Y es que mirarse con verdad duele. Porque nos despoja de las máscaras que usamos para no mostrar quiénes somos. Hemos aprendido a construir una versión de nosotros que sea aceptable para los demás, pero a veces también nos la creemos nosotros mismos. Entonces, cuando llega el momento de mirarnos sin filtros, de enfrentar lo que realmente somos: con nuestras heridas, nuestras contradicciones, nuestras fragilidades y deseos más profundos, duele. Duele porque implica reconocer, porque nos confronta, porque nos sitúa, porque nos revela. Pero, así como duele, también libera. Porque la verdad, como dice Juan en su evangelio, «nos hará libres», y me atrevo a decir: libres para amar. Porque ya no hay que fingir. Porque me reconcilio conmigo. Porque me abro a la autenticidad y a lo que Dios ha soñado para mí. 

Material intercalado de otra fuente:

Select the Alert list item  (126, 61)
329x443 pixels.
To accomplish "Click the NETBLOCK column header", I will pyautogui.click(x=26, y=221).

Creo que todos estamos llamados a mirarnos con verdad, a dejar que esa mirada nos revele quiénes somos en lo profundo. A dejarnos interpelar por quien nos espera del otro lado del espejo. 

Y entonces, ¿qué pasa cuando por fin te miras de frente? Cuando ya no puedes evitarte, ni callarte. Cuando el reflejo en el espejo no es solo el de tu rostro, sino el de tus anhelos, tus quiebres, tus sueños más profundos. ¿Quién eres cuando te paras frente al espejo y solo tú te ves, cuando solo el Amigo Jesús te ve? ¿Qué historia te habita? 

Tal vez ahí, en ese cruce de miradas entre tú y tu reflejo, entre Él y tú, comience a dibujarse una voz que no viene de ti, pero que te llama. Una voz que no grita, pero que lo dice todo. Una presencia que no se impone, pero que arde. Y tal vez, solo tal vez, descubras que lo que ves no es unicamente tu reflejo, sino un camino, una promesa. Que lo que sientes no es solo miedo, sino invitación. Que lo que escuchas, entre el ruido y la duda, es un nombre que te llama a vivir de otro modo. Porque creo que el inicio de una vocación no es más que eso: un instante en que te ves con tal verdad, que ya no puedes seguir siendo el mismo. 

Si me preguntaran por qué hoy un joven se sentiría llamado a la vida religiosa, especialmente en la Compañía de Jesús, diría: quizás porque un día se atrevió a mirarse de verdad. Y en esa mirada, descubrió que su reflejo le estaba llamando por su nombre.